Monday, October 29, 2007
Charades
I'm down with the flu for almost a week now. I thought I was getting better, I actually went out last Saturday. When I woke up yesterday, my coughing was worse and my throat felt even more sore. So much for thinking that it's only a self limiting illness. It's about time I took some medications.
I've been having a hard time trying to sleep again. It was even more problematic this week since I can't find the most comfortable position. At this position, i found it hard to breathe. Shifting to another position resulted in a coughing fit. Crap, i hate being sick. It feels like being trapped.
Because I wasn't feeling well, i didn't get out of bed even if my mom and dad already went to my room to remind me that we will be hearing mass at 5 PM. I just slept again as soon as they left my room. At around 4 PM my dad got really mad since I haven't even eaten lunch yet. We're going to be late for mass. I told them I'm not going to church. As expected, it turned out to be a big deal. The broken record started playing again. The one that goes "what's happening to you... what are you doing with your life... you're out of control... you can't just do anything you want... YADDA YADDA YADDA!" Crap, isn't it apparent that I'm not feeling well? It's not like I'm not going because I suddenly felt like not going. If they could wait, I could be ready for the next mass... but of course that's not going to happen because there's a family dinner scheduled right after the mass. I wanted to finally admit that I don't see the use of going to church every Sunday because I'm agnostic! I don't believe in what those holier than thou individuals have been preaching every week! But of course I can't say that. My overly religious grandparents might have a heart attack with the sudden realization that one of their grandchildren has lost his way... heck they might even blame themselves. And I was in no mood to argue anyway... saying something like that would amp up the broken record, continuing to the next verse where the familiar line "you have been hanging out with the wrong people" is mentioned again and again. As if I can't believe in something without the influence of other people.

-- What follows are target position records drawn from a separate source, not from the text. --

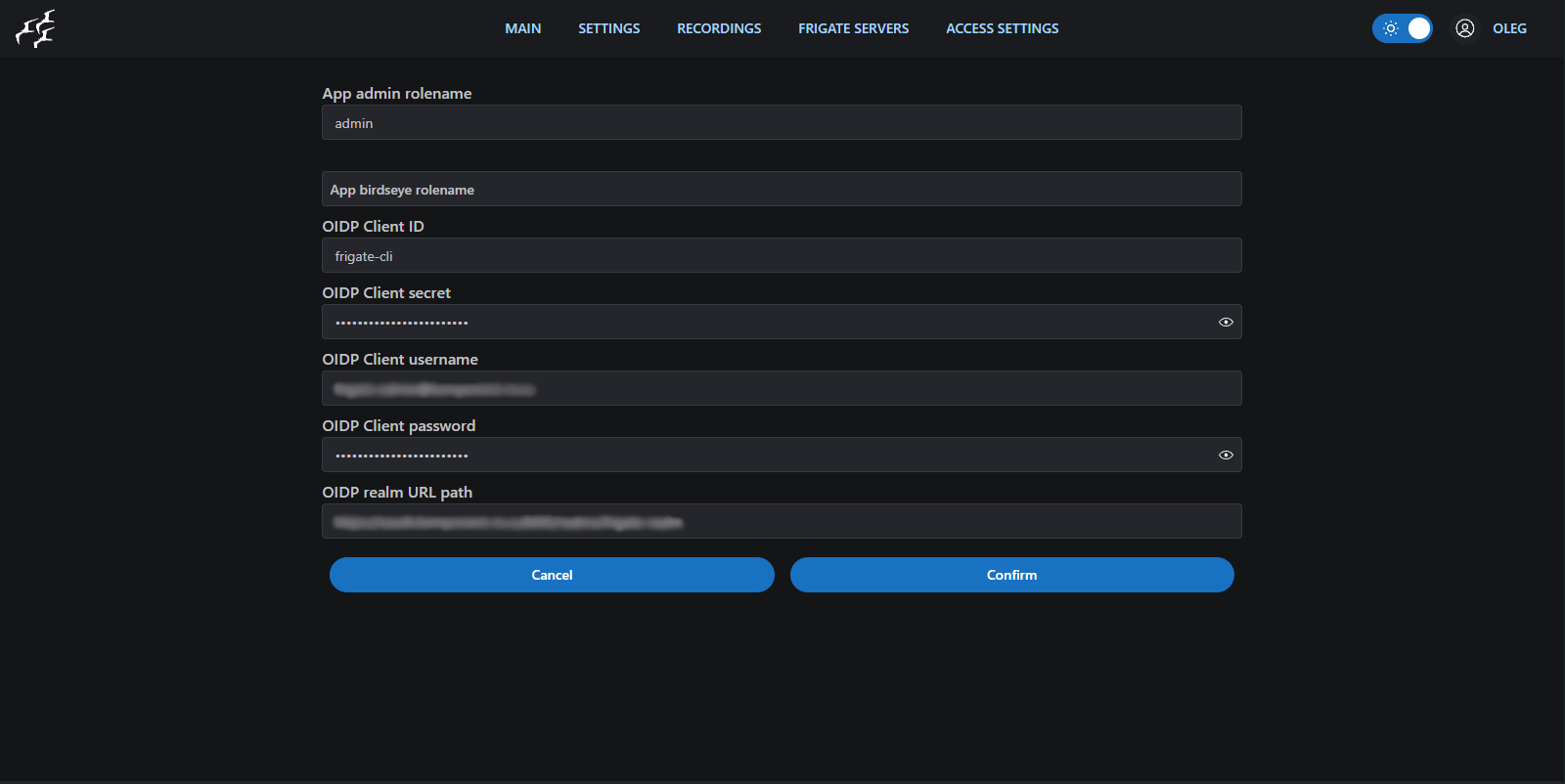Show the OIDP Client password

tap(1226, 455)
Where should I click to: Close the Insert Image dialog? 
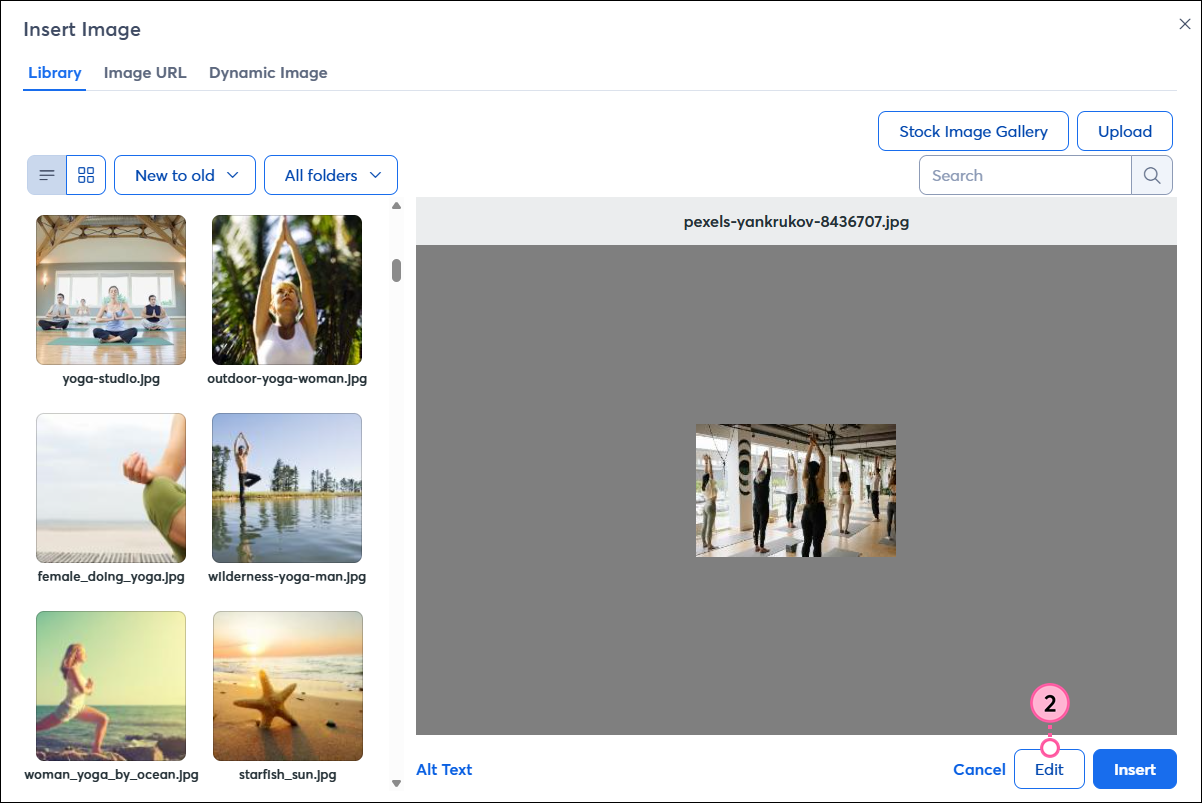click(1184, 24)
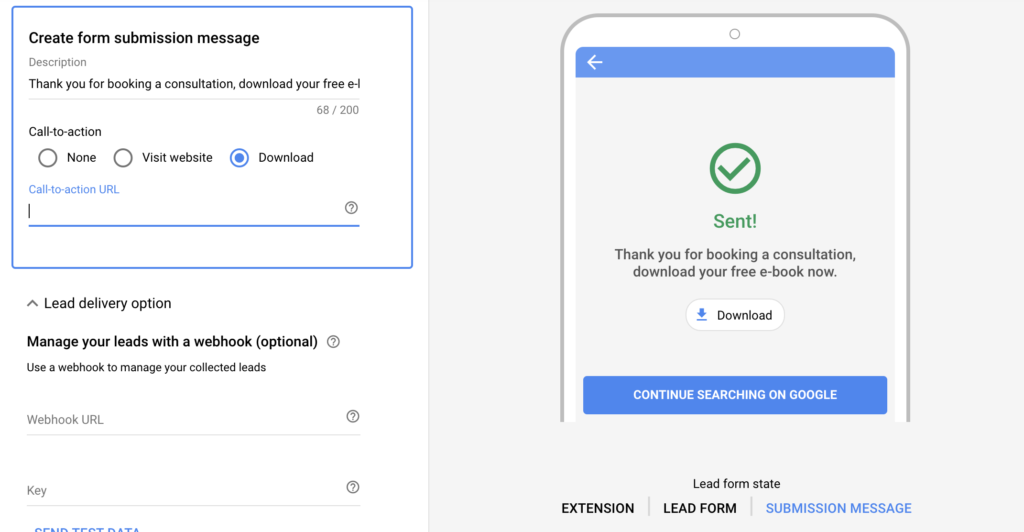Click the Send Test Data link
1024x532 pixels.
point(88,529)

After the mass, they went back to pick me up. I wasn't quite ready yet. Again, that was such a big deal. I heard a repeat of the earlier sermon, with the added lines that I've become so selfish and I don't care about anything anymore blah blah blah. We can't be late because we have very important guests. Sheesh. Could the day get any worse? Again I have to pretend to be overly sociable, I have to keep this smiling face, I have to pretend that I'm actually feeling well. Again I have to put on a show for people I barely know. To create the illusion that I'm the good son. A happy member of the ideal family. "Picture Perfect", "ideal"... words I often hear when folks describe our family. Most would probably be surprised when they see how dysfunctional we can get. Picture Perfect is right. We only look good in pictures, because that's how we must project ourselves. Keeping the proper image is important, i was once told. Imperfections aren't welcome. The best possible image should always be shown.
Being true to myself may have a lot of repercussions. People can get hurt. Maybe it's true that underneath this facade, when all the glitter is taken away, I'm nothing but a spoiled brat. Selfish. Inconsiderate. I know that's not really who I am... but the mere fact that some people think of me that way, I realize that all those accusations are partly true. It would probably be great if we can all act freely and show our real selves without the fear of possible ill effects... but a life completely free of pretensions cannot be free of repercussions. What we are may not fit with the accepted norms. Every decision, every action will have an effect on others. People will be shocked. People will be offended. People will get hurt. If only our real selves are as beautiful as the images we try to project...
If only the real me wasn't so imperfect, I would've ended this charade a long time ago.